Laser Northeast Gathering Company LLC broke ground on the New York portion of its proposed gathering system Wednesday and also announced a $60 million expansion of the Marcellus Shale midstream project.

The company began building the Pennsylvania portion of its Susquehanna Gathering System in February (see Shale Daily, Feb. 3). The $50 million first phase of the system will run 30 miles from Susquehanna County, PA, to the Millennium interstate pipeline in Broome County, NY, and is expected to come online in the third quarter of the year.

The second phase would expand the system to the southwest and southeast. The southwest expansion would connect the new mainline to the interstate Tennessee Gas Pipeline via nine miles of 24-inch diameter pipeline.
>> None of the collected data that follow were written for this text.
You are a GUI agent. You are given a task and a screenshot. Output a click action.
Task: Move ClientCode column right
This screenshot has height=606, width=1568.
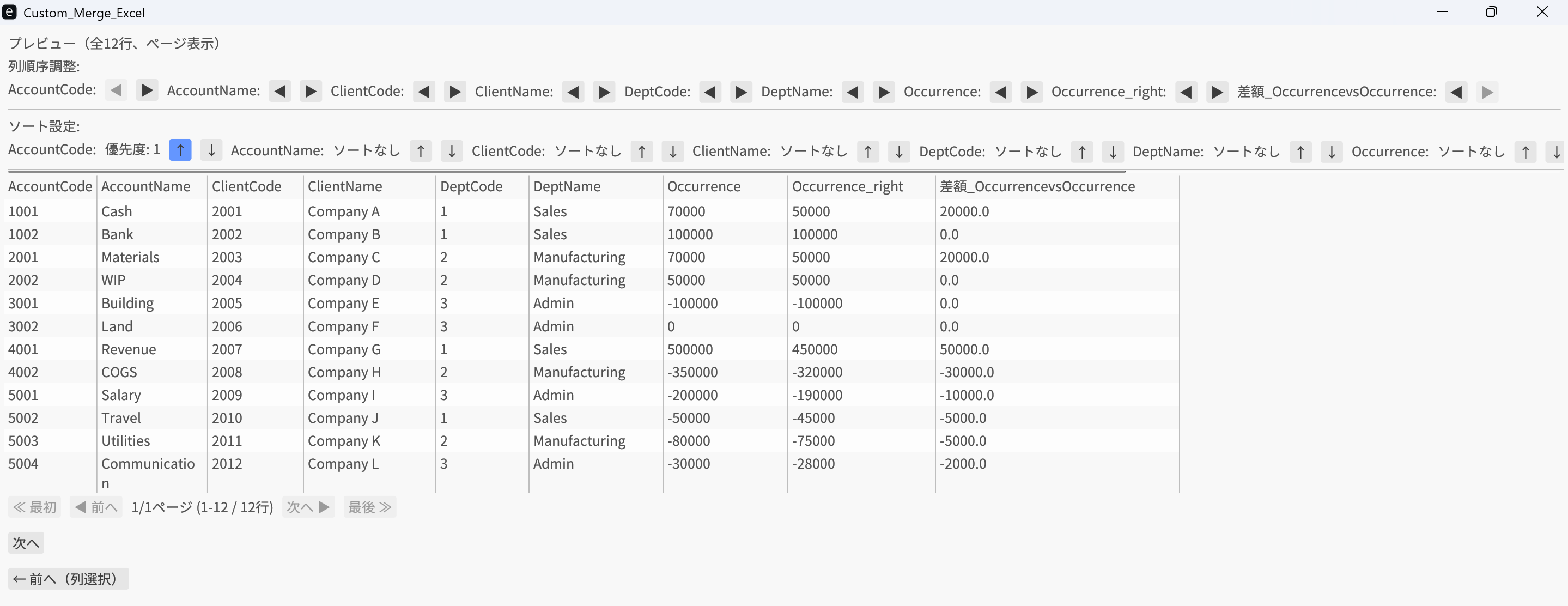tap(455, 92)
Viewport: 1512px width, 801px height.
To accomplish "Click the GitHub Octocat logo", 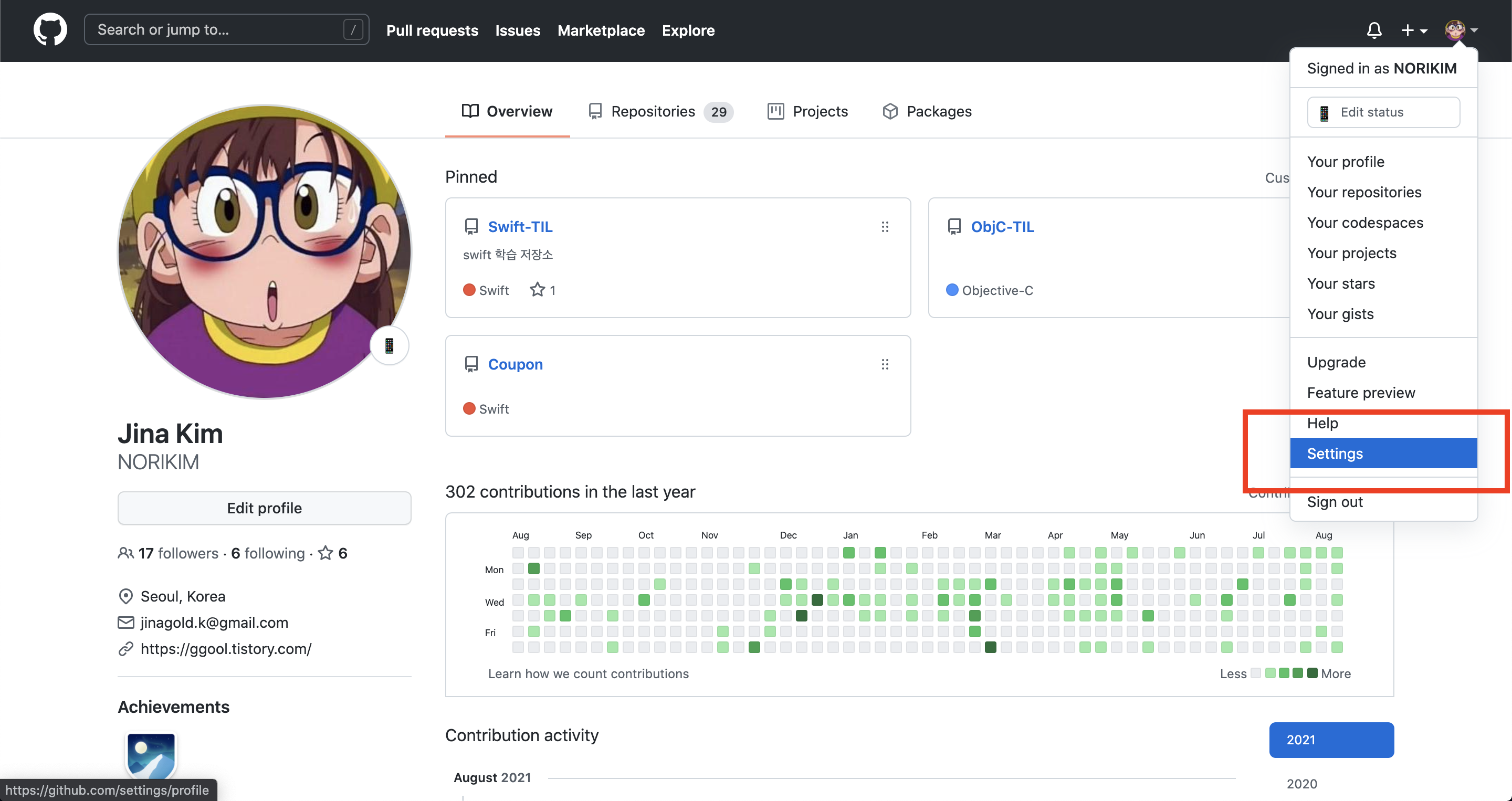I will [50, 29].
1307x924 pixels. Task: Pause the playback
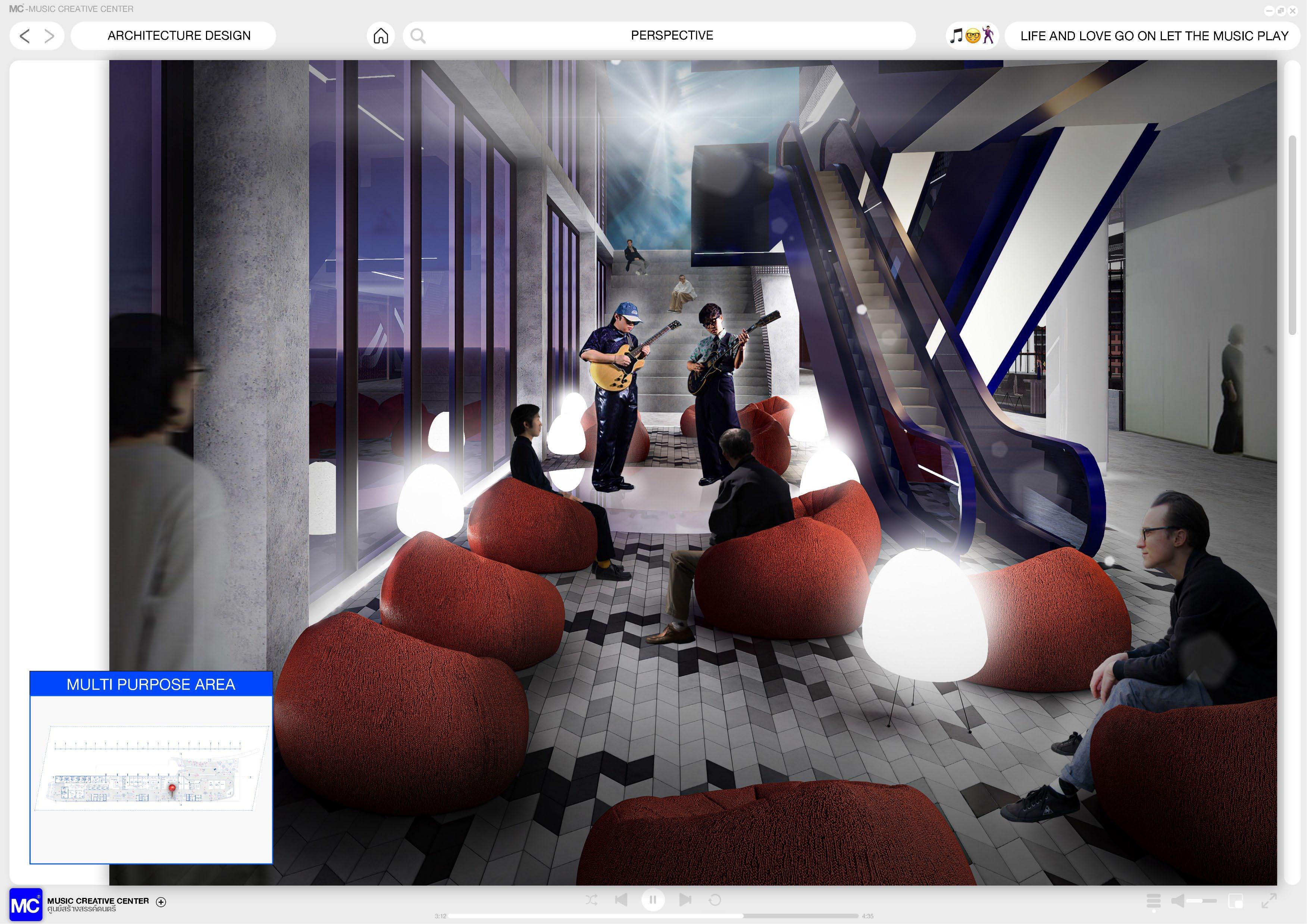653,899
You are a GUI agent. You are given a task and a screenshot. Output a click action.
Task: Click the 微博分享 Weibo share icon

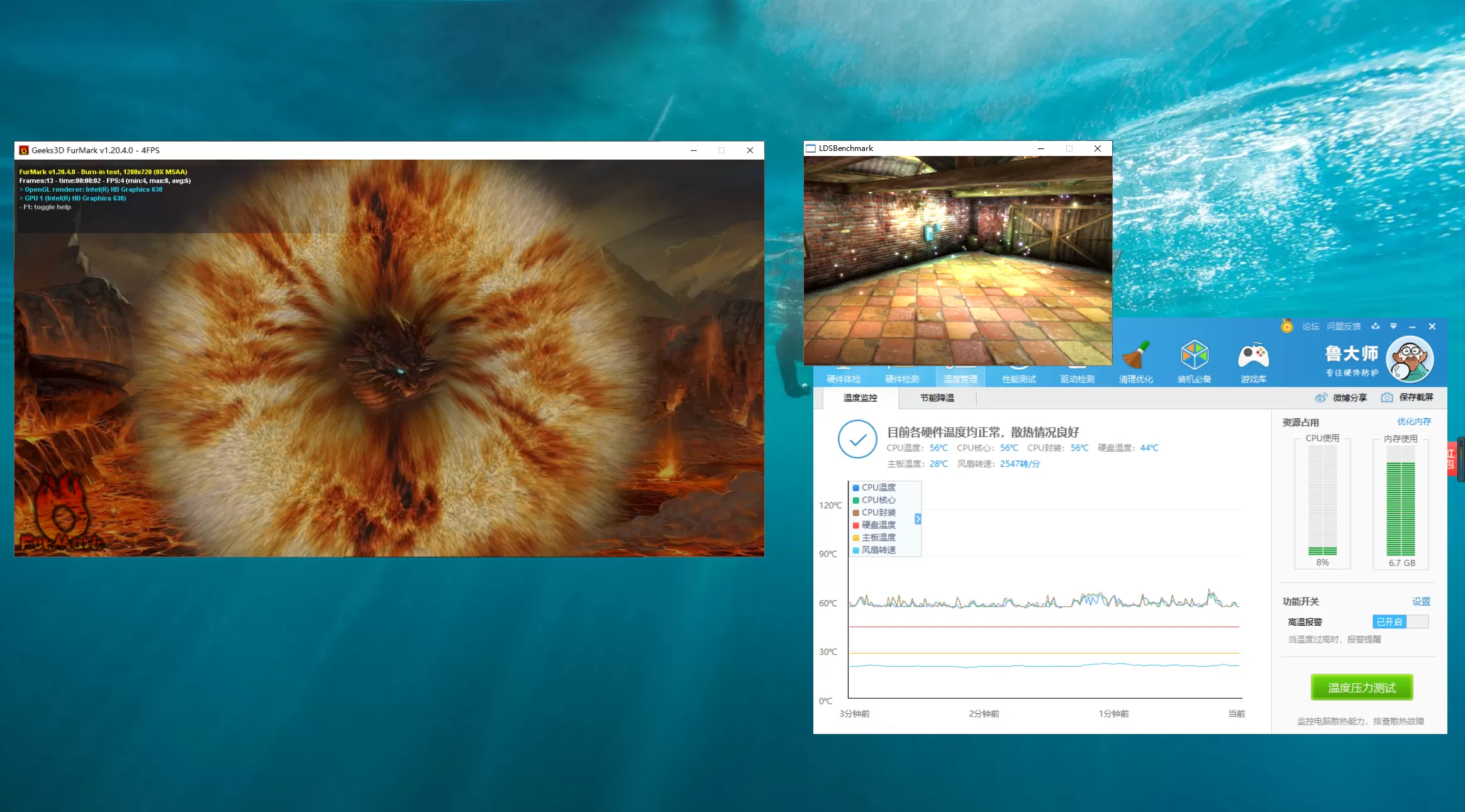coord(1321,398)
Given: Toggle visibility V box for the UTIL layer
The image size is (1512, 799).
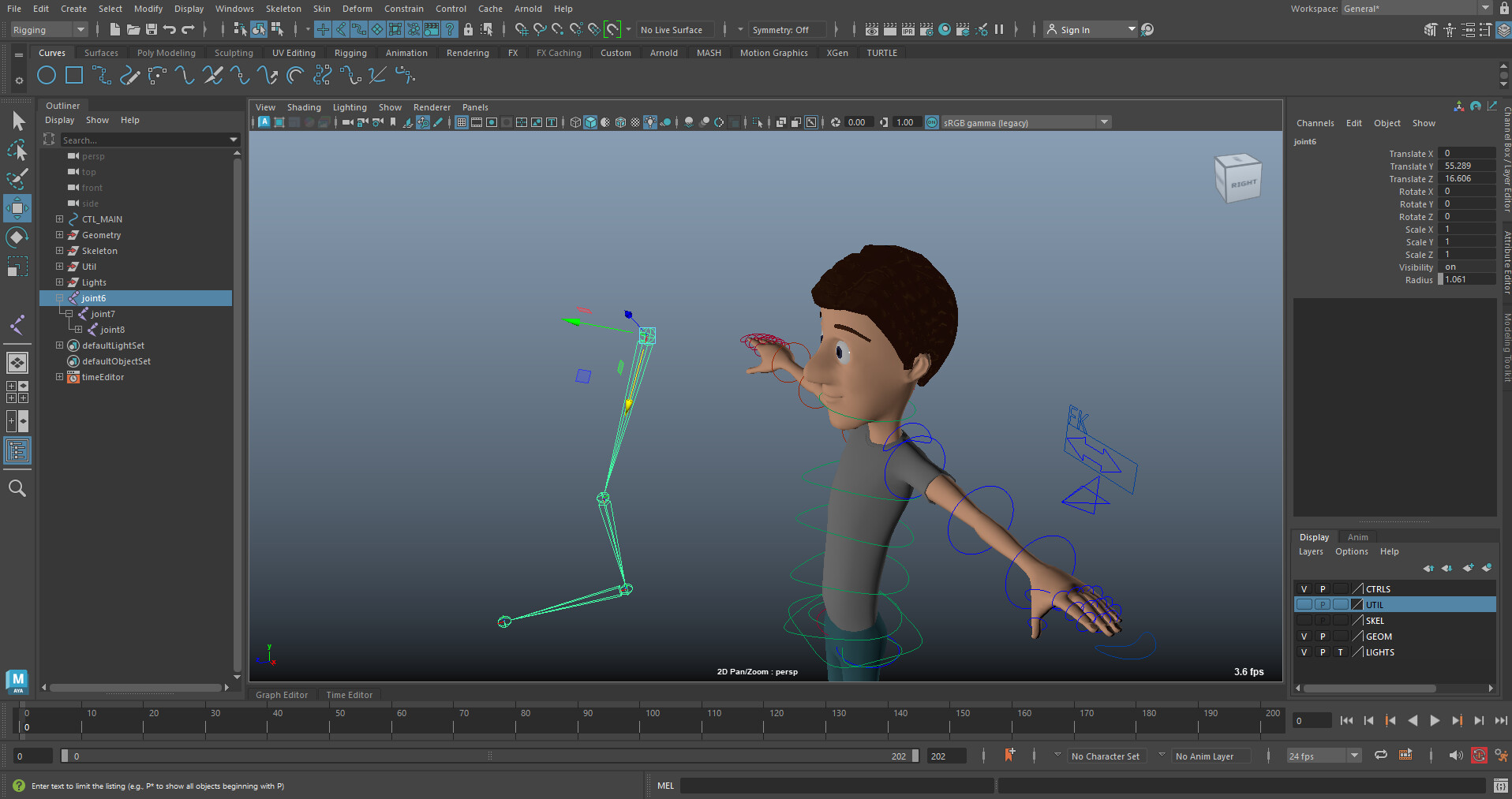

The southeast expansion would connect the Tennessee Gas Pipeline to producing acreage in Wyoming County via nine miles of 16-inch diameter pipeline.

Laser said it has acquired all of the rights-of-way for the second phase and secured the site for a compressor. The expansion would triple the size of the system, adding 1.4 Bcf/d of pipeline capacity.

Susquehanna County is consistently among the most productive in the entire Marcellus, accounting for 60.8 Bcf during that last six months of 2010, the most recent figures available, but permitting records show that operators are increasingly showing interest in neighboring counties to the south (see Shale Daily, July 13; Feb. 28).

Laser Northeast is still waiting to find out whether it can operate as a public utility in Pennsylvania (see Shale Daily, July 12; May 20). The company already got certification from New York regulators back in February.